Former UP Law dean Raul Pangalangan wrote probably the most sane comment on the "Poleteismo" brouhaha at the Cultural Center of the Philippines (CCP).  He exposes Philippine society's "grave misconceptions on why we offer communal protection for expressive freedoms".  The law dean notes the hate mail and messages sent the CCP which threatened the safety of CCP employees and so the center shut down the exhibit.

For starters following Thomas Jefferson, I swear to be"in eternal enmity over any tyranny over the mind of man". I am against any entity that censors and/or vandalizes art. Rightly so because the Nazi Holocaust started by vandalizing "degenerate art", then burning books which then led to burning people!

However not all art is uplifting, some are offensive. For me the only way to deal with offensive art is not to look at them. Another example: offensive literature cannot be banned without shooting liberty and democracy in the foot. In Germany where the de-Nazification laws are still in the books, Hitler's offensive "Mein Kampf" (which is no work of art!) cannot be be banned by German authorities but they can restrict access to it to researchers and scholars after signing an affidavit.

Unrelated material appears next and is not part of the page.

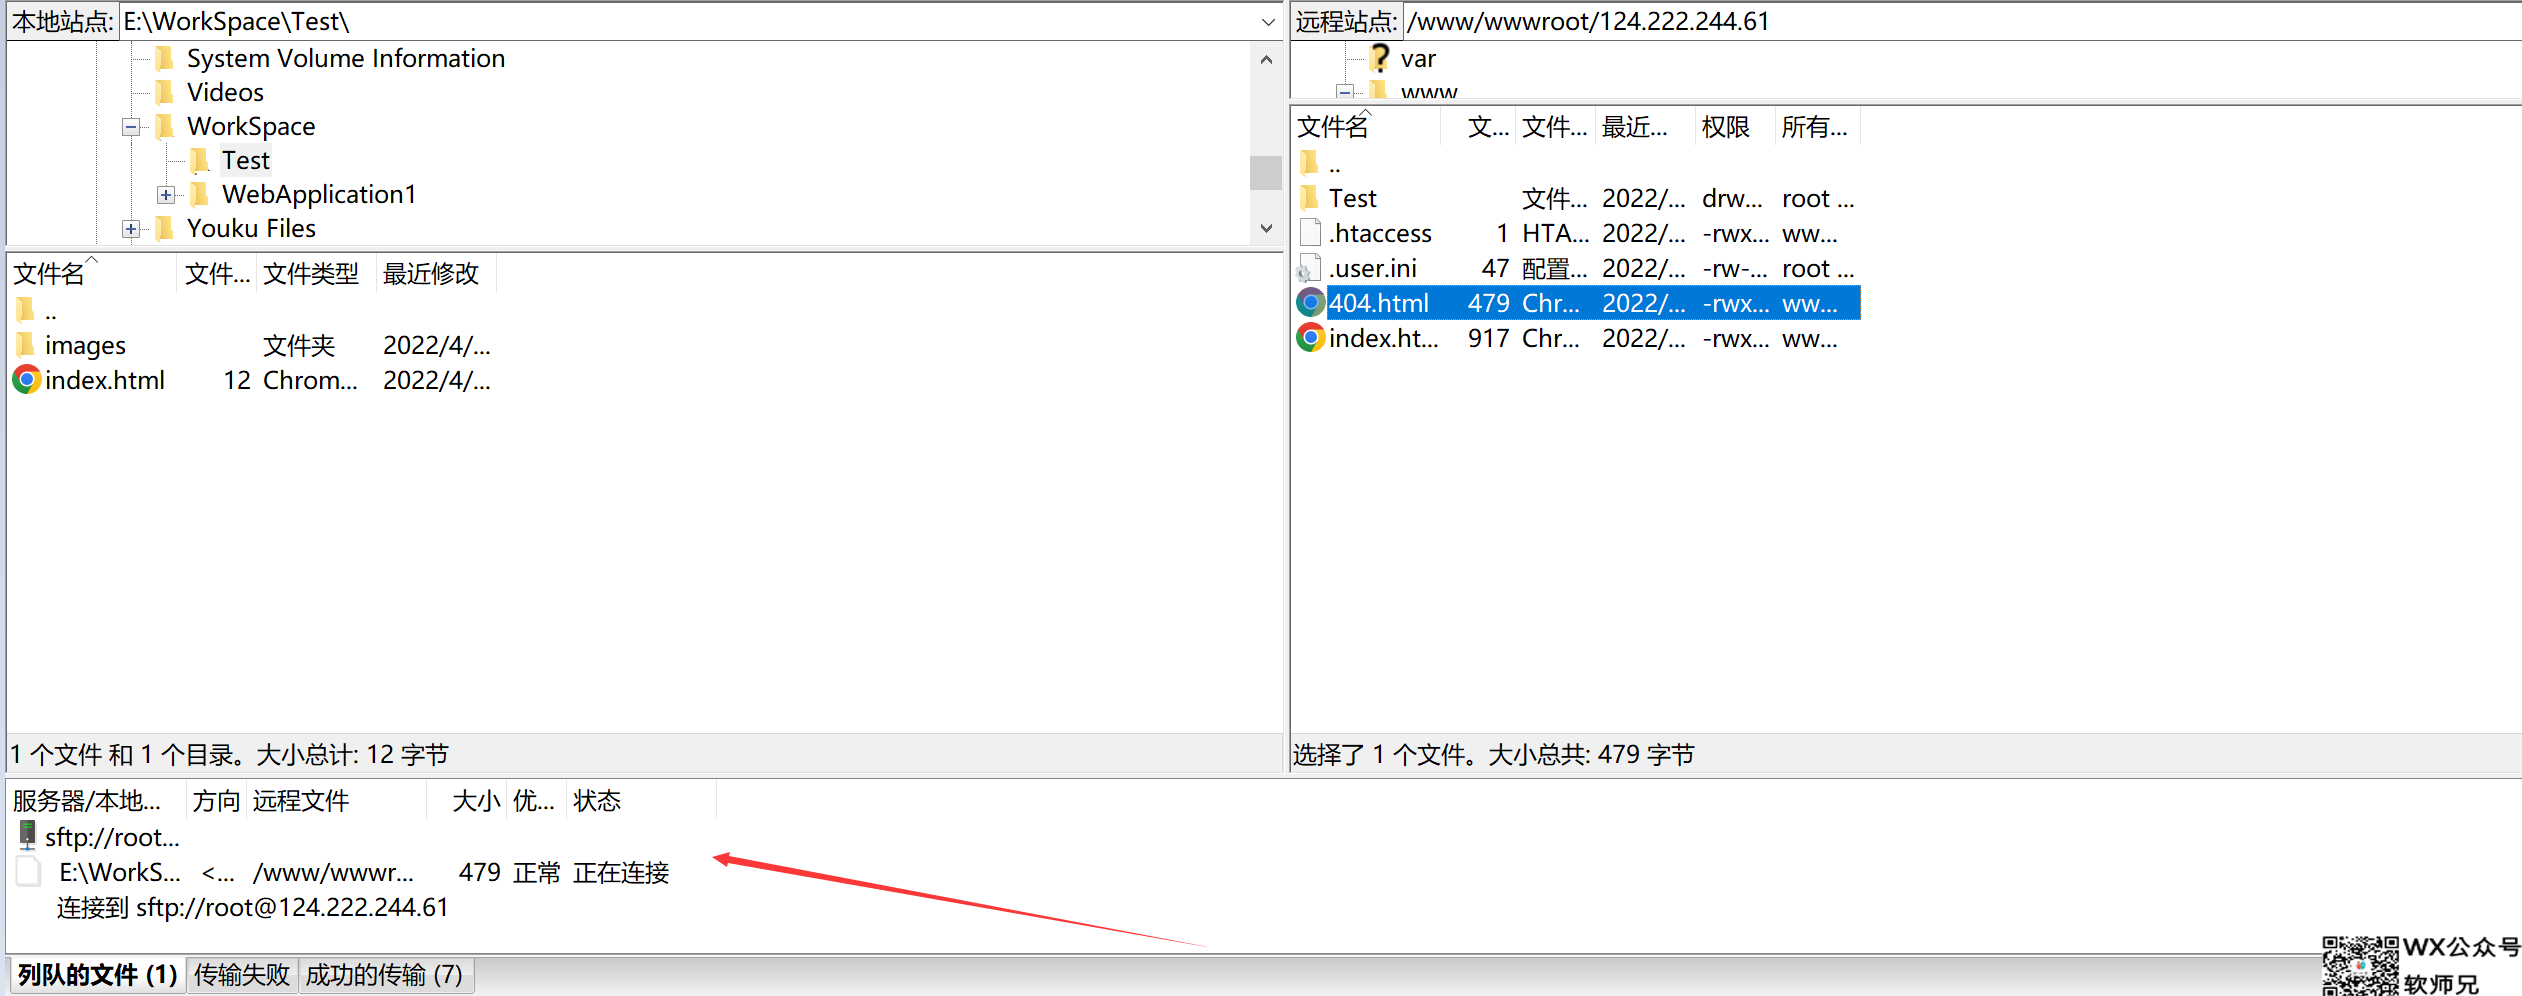
Task: Sort remote files by 权限 column
Action: coord(1725,127)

The Germans have learned the lesson that censorship always comes before a monstrous tyranny that even Hitler's ideas have to be protected IN ORDER TO GUARANTEE THE DEMOCRATIC ORDER. But the Germans are sane enough to learn the lessons of the Thousand Year Reich and so Hitler's ideas are marginalized in democratic Germany.

Readers should not take this to mean that I like Mideo Cruz's work. I don't and I find it unappealing since I can't get what it means. I have seen it and I don't want to see it again. I have an example of a work of art I find particularly offensive which I don't want to see ever again!



It is offensive to me because it goes contrary to everything what the Catholic faith teaches about the nature of Jesus Christ which the work of art purports to represent. However unlike "Politeismo" this one hangs not in an art gallery (where one can choose not to see it) but in a post-modern Roman Catholic chapel and over the altar where those attending Mass can't avoid not seeing it!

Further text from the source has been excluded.